But Wain and Marino are more interested in a romp in the fields of the slightly more easygoing Elysium, where they can dally with people like Joe Lo Truglio's nudist wine-making author; founding father Carvin (Alan Alda); an angry/intense ex-porn actress (Kathryn Hahn); a crystal-wielding den mother (Kerri Kenney); and alpha-couple Seth and Eva (Justin Theroux and Malin Akerman).
A plot, or at least a broad, gentle arc of self-discovery for George and Linda, sprouts in the soil of the hippie refuge. Wain and Marino have a clear affection for the ragtag residents of Elysium, but not much regard for the pompous silliness of a community that promises total freedom even as it shames anyone who breaks local custom. With Rudd and Aniston as able conspirators they're able to take jabs at the inconsistent ideology while letting the very talented cast crackle in their own individual moments.
But there is that plot — a land deal, a character reversal, and George and Linda's relationship, yawn — which ends with a pat, toothless resolution. It's difficult to care much about the story, especially as issues between some characters aren't addressed in the end. (In this edit, at least.)
There's far more life in Wanderlust when Wain and Marino simply jump from one sketched commune setup to another. A scene in which Lauren Ambrose gives birth au naturale, for example, is both kookily comic and uncomfortably intense as it offers Ambrose a chance to cut loose. Alan Alda is consistently funny, and Jordan Peele wrings a hell of a lot of laughter out of Rodney, one of Elysium's most laid-back inhabitants.
Pretty soon we start to realize that many residents of Elysium might nearly hate one another. The moments where that ire glimmers through the dreadlocks and hemp bajas are a lot more interesting than scenes exploiting the 'will they/when will they' sexual tension between the Rudd/Aniston and Theroux/Akerman couples.
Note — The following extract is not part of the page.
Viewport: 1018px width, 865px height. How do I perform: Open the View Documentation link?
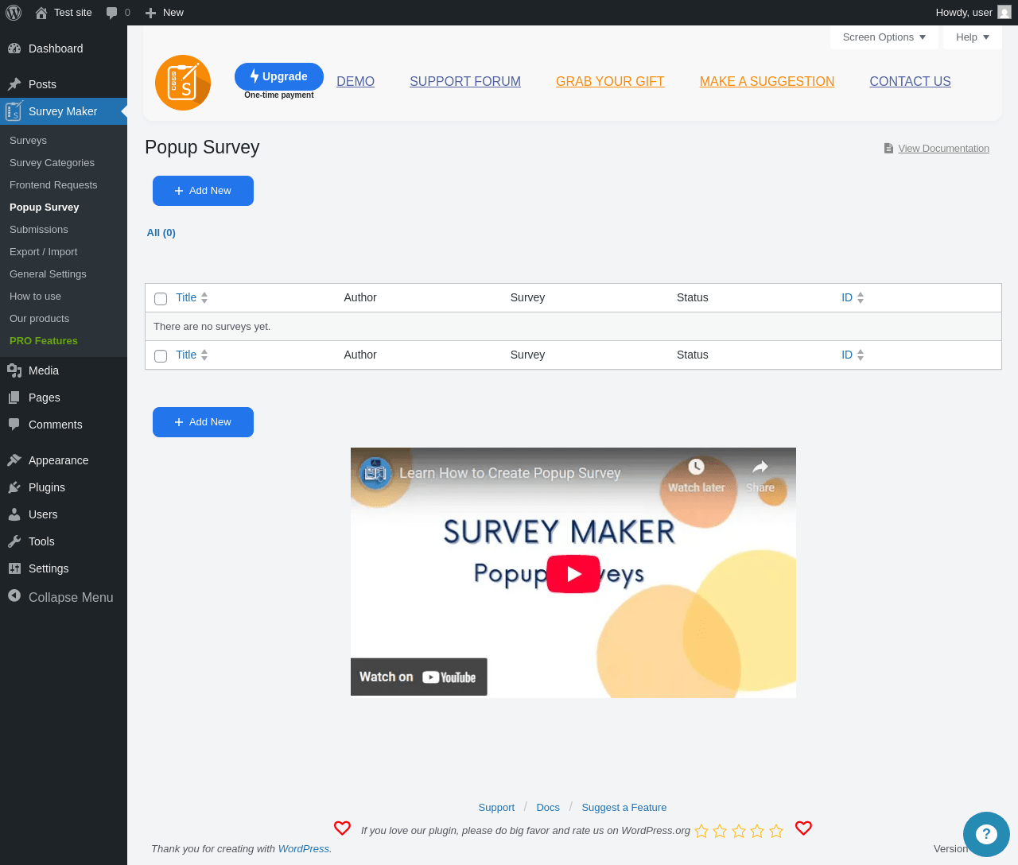pyautogui.click(x=943, y=149)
Still, wicked and silly jokes fly in equal doses, and the willingness to let one strange gag play out after another works in the film's favor more often than not. Wain and frequent cohorts Michael Ian Black and Michael Showalter even pop up a couple times as a television news team straight out of the first act of Anchorman. Like a lot of the ideas in Wanderlust, the concept in those scenes is familiar and safe, but the particular comic energy that hits the screen still has a special zing.